OpenMind OpenAI Proxy endpoint is https://api.openmind.org/api/core/openai OpenMind DeepSeek Proxy endpoint is https://api.openmind.org/api/core/deepseek OpenMind Gemini Proxy endpoint is https://api.openmind.org/api/core/gemini

"cortex_llm": {
  "type": "OpenAILLM",
  "config": {
    "base_url": "...", // Optional: URL of the LLM endpoint
    "api_key": "..."   // Required: API key from OpenMind or OpenAI
  }
}

Simulators

Lists the simulation modules used by the agent. These define the simulated environment or entities the agent interacts with.

"simulators": [
  {
    "type": "WebSim"
  }
]

Agent Actions

Defines the agent's available capabilities, including action names, their implementation, and the connector used to execute them.

"agent_actions": [
  {
    "name": "move", // Action name
    "implementation": "passthrough", // Implementation to use
    "connector": "ros2" // Connector handler
  }
]

Development Tips

  1. Use --debug flag for detailed logging
  2. Add new input plugins in src/input/plugins/
  3. Add new LLM integrations in src/llm/plugins/
  4. Test actions with the passthrough implementation first
  5. Use type hints and docstrings for better code maintainability
  6. Run uv run ruff check . --fix && uv run black . && uv run isort . to check/format your code.

To automatically run the lint check before committing, install pre-commit and execute pre-commit install. This ensures that pre-commit checks run before each commit. Additionally, you can manually trigger all checks by running pre-commit run --all-files.

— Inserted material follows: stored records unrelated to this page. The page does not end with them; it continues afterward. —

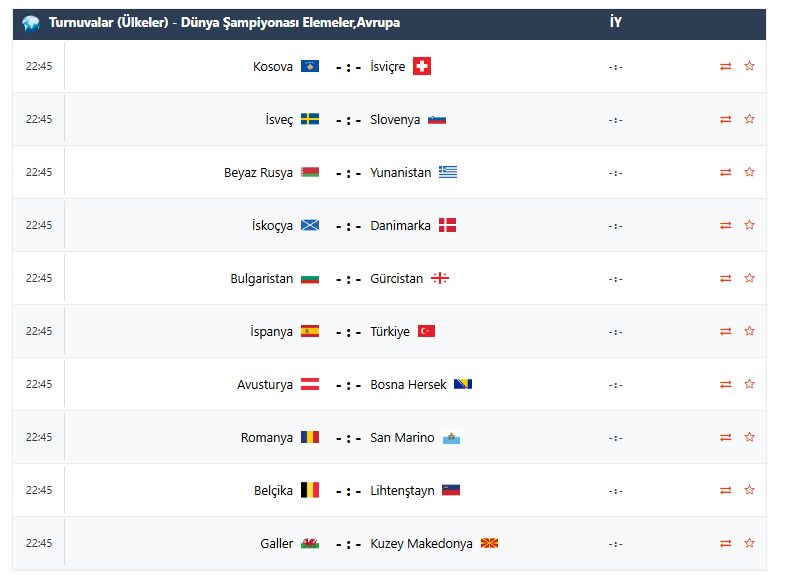Open the Dünya Şampiyonası Elemeler, Avrupa tournament header
Screen dimensions: 788x575
(x=224, y=23)
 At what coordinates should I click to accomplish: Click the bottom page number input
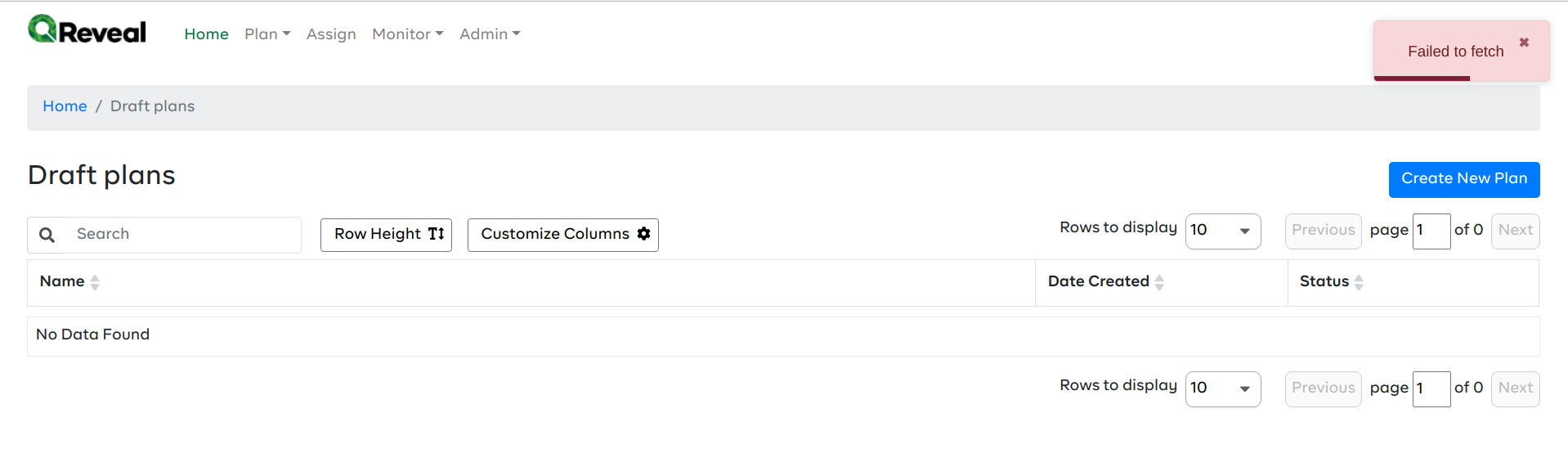1431,388
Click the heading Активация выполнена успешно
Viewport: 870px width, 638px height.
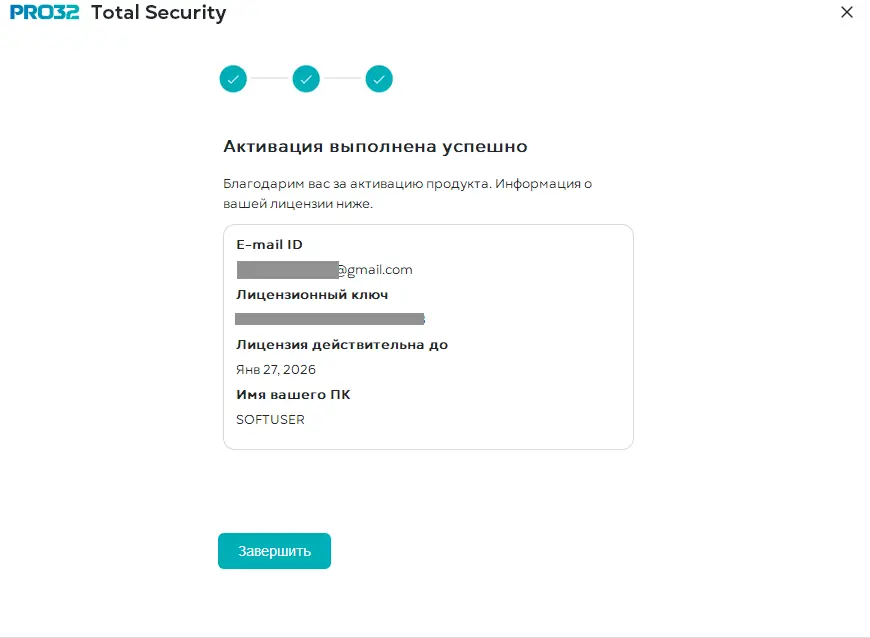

Optional Environment Variables

  • ETH_ADDRESS: The Ethereum address of agent, prefixed with Ox. Example: 0xd8dA6BF26964aF9D7eEd9e03E53415D37aA96045. Only relevant if your agent has a wallet.
  • UNITREE_WIRED_ETHERNET: Your network adapter that is connected to a Unitree robot. Example: eno0. Only relevant if your agent has a physical (robot) embodiment. You can set this to "SIM" to debug some limited functionality.